Reinhard Wieczorek ist überraschend gestorben. Bottrops bekannter Maler wurde 73 Jahre alt.
Wieczorek hat die Kunstszene der Stadt geprägt wie nur wenige vor ihm. Er entwickelte einen eigenen Stil. Mit seinem schwungvollen Pinselstrich scheinen die Objekte und Figuren auf der Leinwand zu explodieren. Die oft großformatigen Bilder vermitteln nicht die präzise Wiedergabe von Details, sondern vermitteln die emotionale Wucht des Entstehungsprozesses. Mit Asche, Lack, Teer, Pigmenten, Acryl und Öl gab er seinen Werken zusätzlich eine haptische Struktur.
Während seines 1981 beendeten Studiums trat er an der Kunstakademie in Düsseldorf so selbstbewusst auf, dass ihm der Spitzname „Malerfürst“ zufiel; ein „Titel“, den er mit viel Selbstironie weiter pflegte. Für Menschen, die ihn kannten, war er einfach „Reini“. Seine Verbundenheit zu Bottrop war für ihn immer selbstverständlich. Hier wurde er 1953 geboren. 1972 machte er Abitur am alten Jungengymnasium. Er war Mitglied des Bottroper Künstlerbundes. Sein Atelier in Grafenwald hat er jungen und engagierten Leuten geöffnet, um sie bei ihrem Eintritt in die Kunstwelt zu unterstützen.

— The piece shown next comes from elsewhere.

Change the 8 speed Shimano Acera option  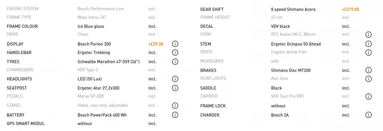(x=293, y=10)
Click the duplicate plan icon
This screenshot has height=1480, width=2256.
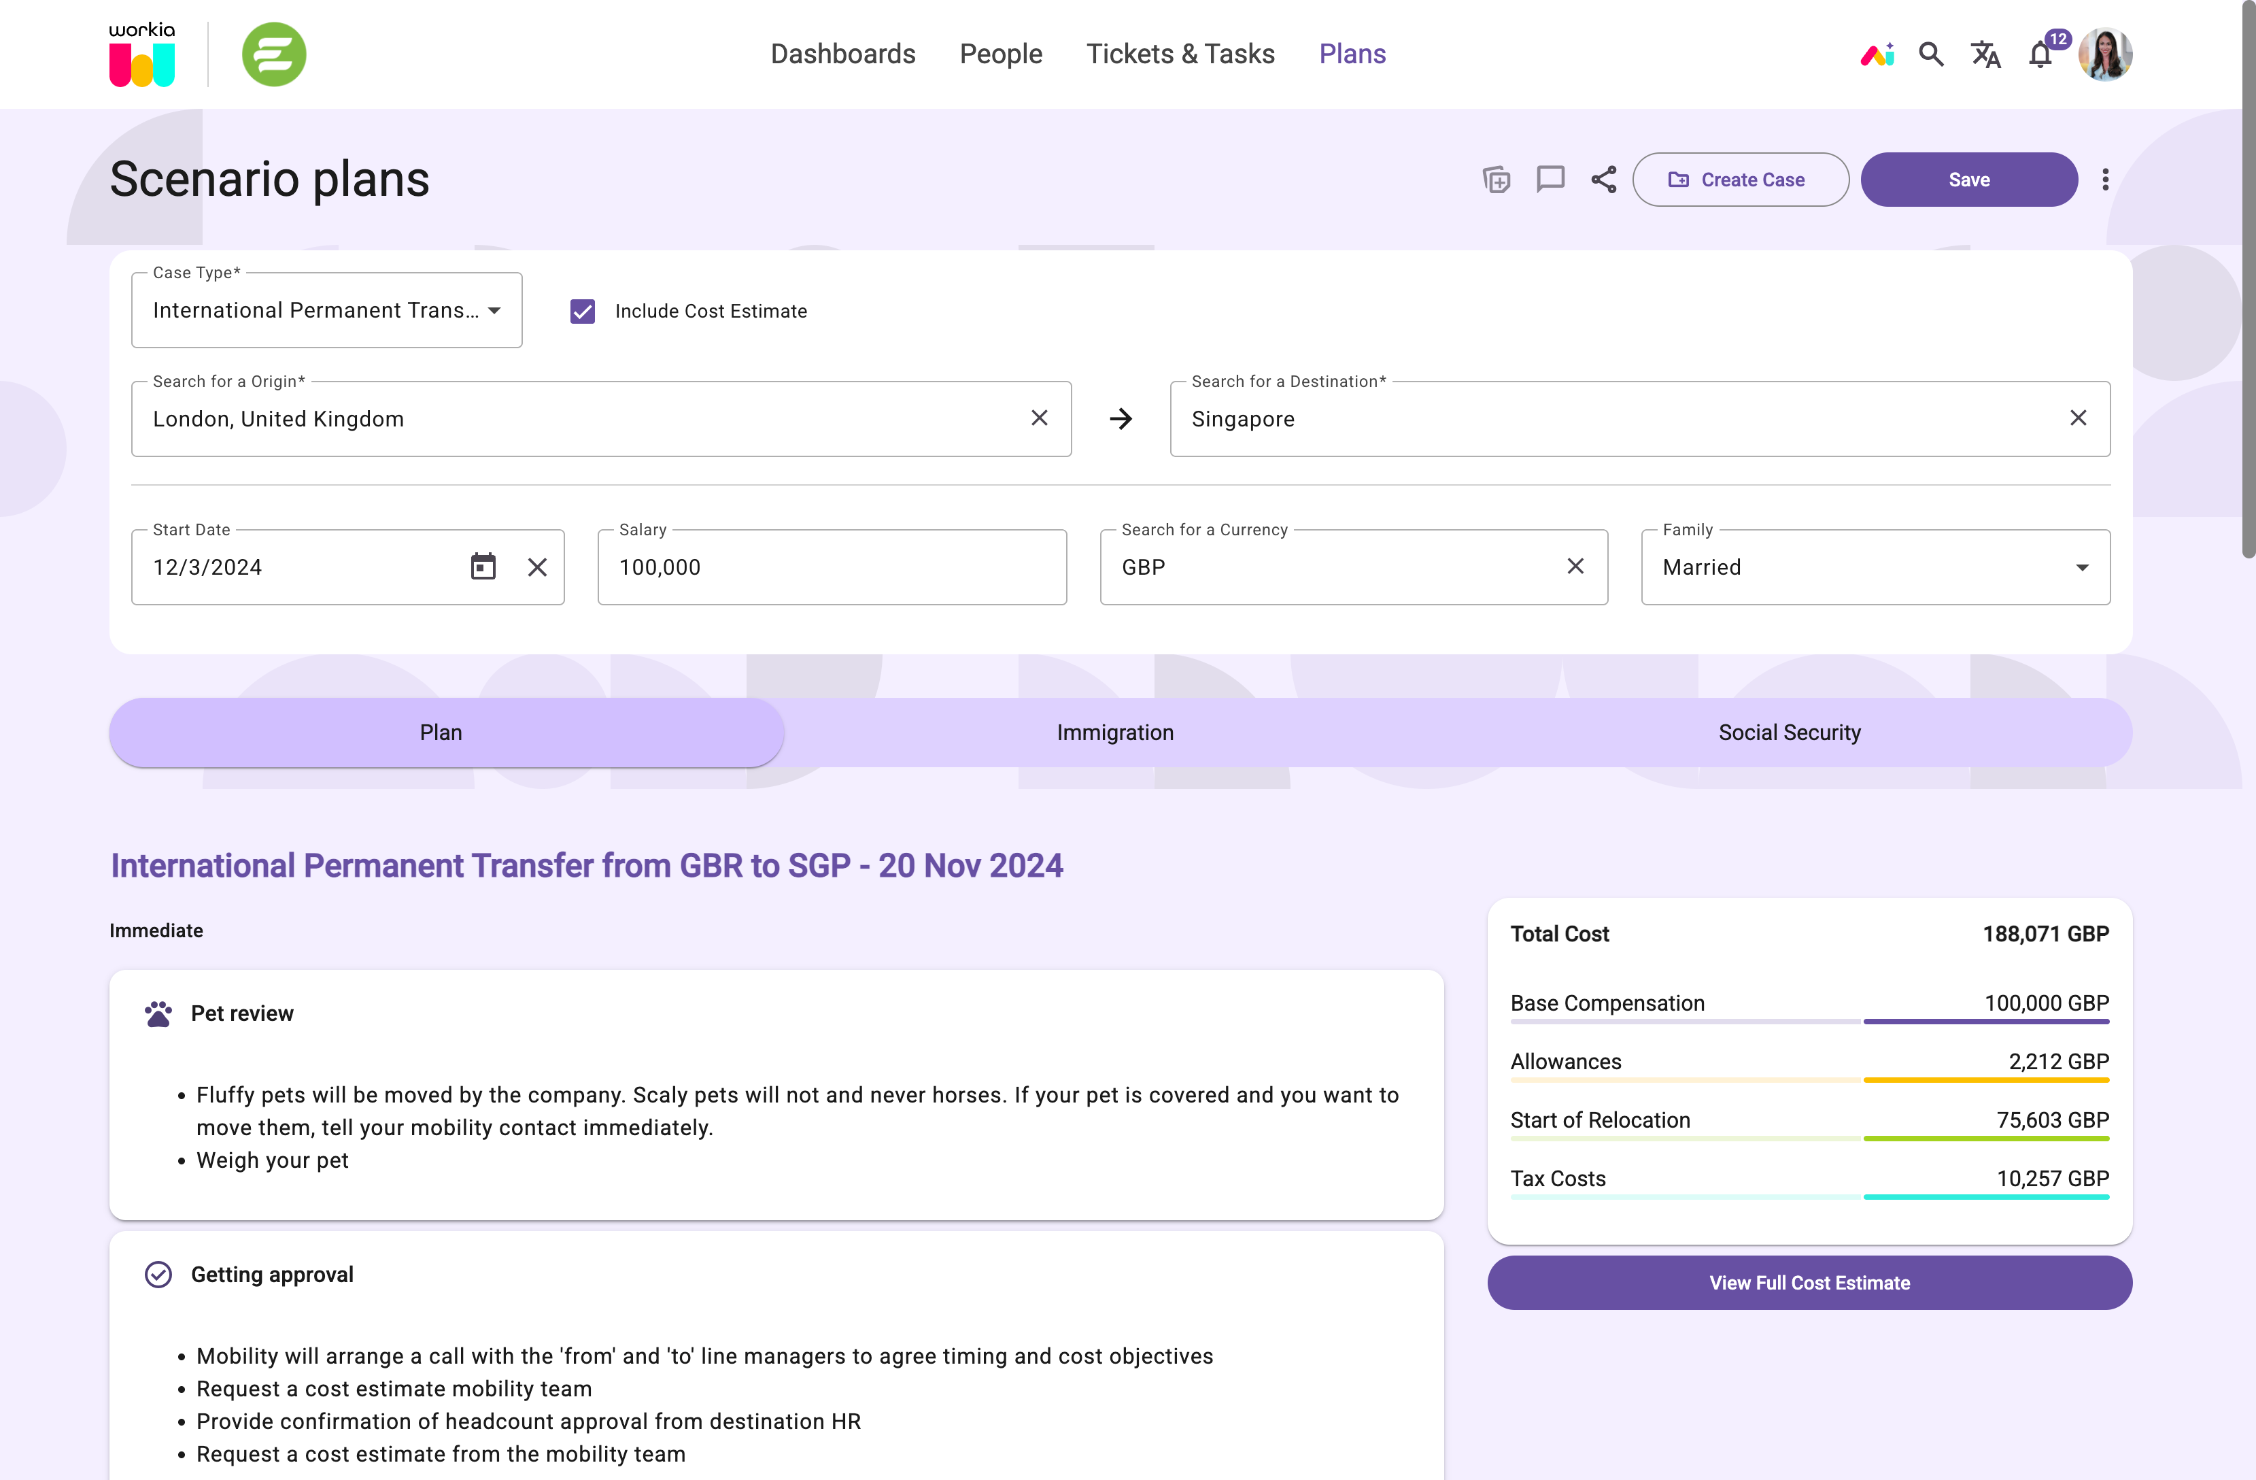pos(1496,179)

Wieczorek präsentierte seine Kunst in ganz Deutschland. Bottrop blieb dabei sein Fundament. Mit seinen Ausstellungen stieß er auf hohes Interesse. Die Bottroperinnen und Bottroper waren stolz auf ihren „Malerfürsten“. Zuletzt waren seine Arbeiten im Januar vergangenen Jahres in der Ausstellungshalle B12 zu sehen. Bereits 1995 wurde er mit dem Kulturpreis der Stadt ausgezeichnet.
„Reinhard Wieczorek hat die Welt bunter gemacht. Allein durch seine Bilder wird er in bleibender Erinnerung sein. Wir verlieren einen beeindruckenden Künstler und einen großartigen Menschen“, sagt Oberbürgermeister Matthias Buschfeld. Sein Mitgefühl gilt der Familie und den Hinterbliebenen.